Document section
>>
Wave Sport Kayaks and Endless River Adventures: two companies willing to think outside the box
-an interview with Chan and Juliet

Paddling Pioneers: How ERA and Wave Sport Conquered New Frontiers in Whitewater Kayaking
For many new boaters, having a good time on Class II or III whitewater like the Nantahala River is as good as it gets. You catch eddies, surf fun waves, maybe even jump in a big bubbly hole. You cheer on your friends or give them pointers on how to stay on longer, complete a flat spin, or get through a rapid more gracefully. At the end of a great day on the water, you hit the pub with your buddies, sharing food and drink and a river tale or two. You feel happy having enjoyed the great outdoors with good company in a tiny plastic boat. But you might not realize that the sport you enjoy so much looked a lot different not very long ago.

Breaking from Tradition
The year was 1993. Colorado-based kayak manufacturer Wave Sport, in business just six years, was exploring the marketplace east of the Mississippi. At the same time a small kayaking school called Endless River Adventures was being built high on a hill in the Nantahala Gorge.
<<
Given data
>>
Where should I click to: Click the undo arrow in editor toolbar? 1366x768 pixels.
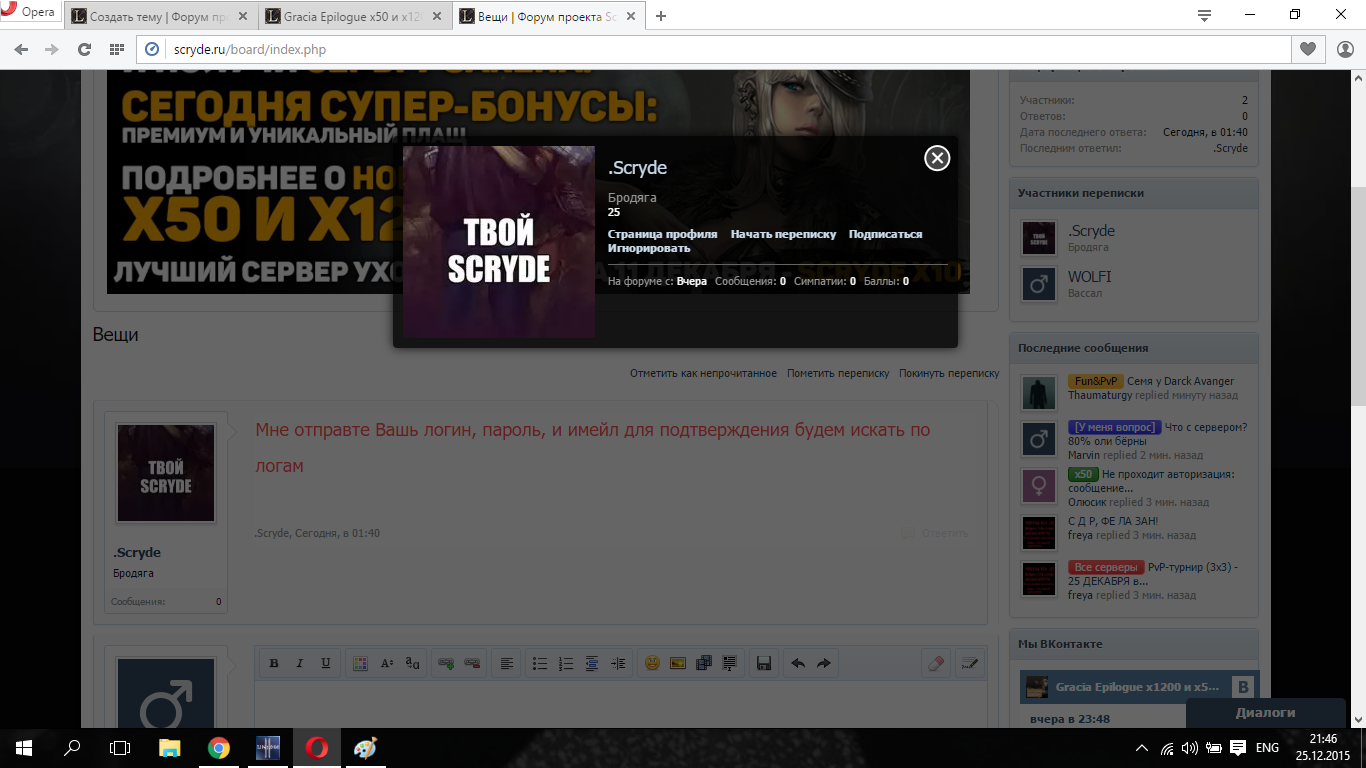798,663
<<
What you are asked to do
Answer these questions from the kayaking article:
1. Which river does it name as an example of Class II or III whitewater?
2. In which state was Wave Sport based?
3. How long had Wave Sport been in business in 1993?
The material is not needed for this work.

Response below
1. The Nantahala River.
2. Colorado.
3. Six years.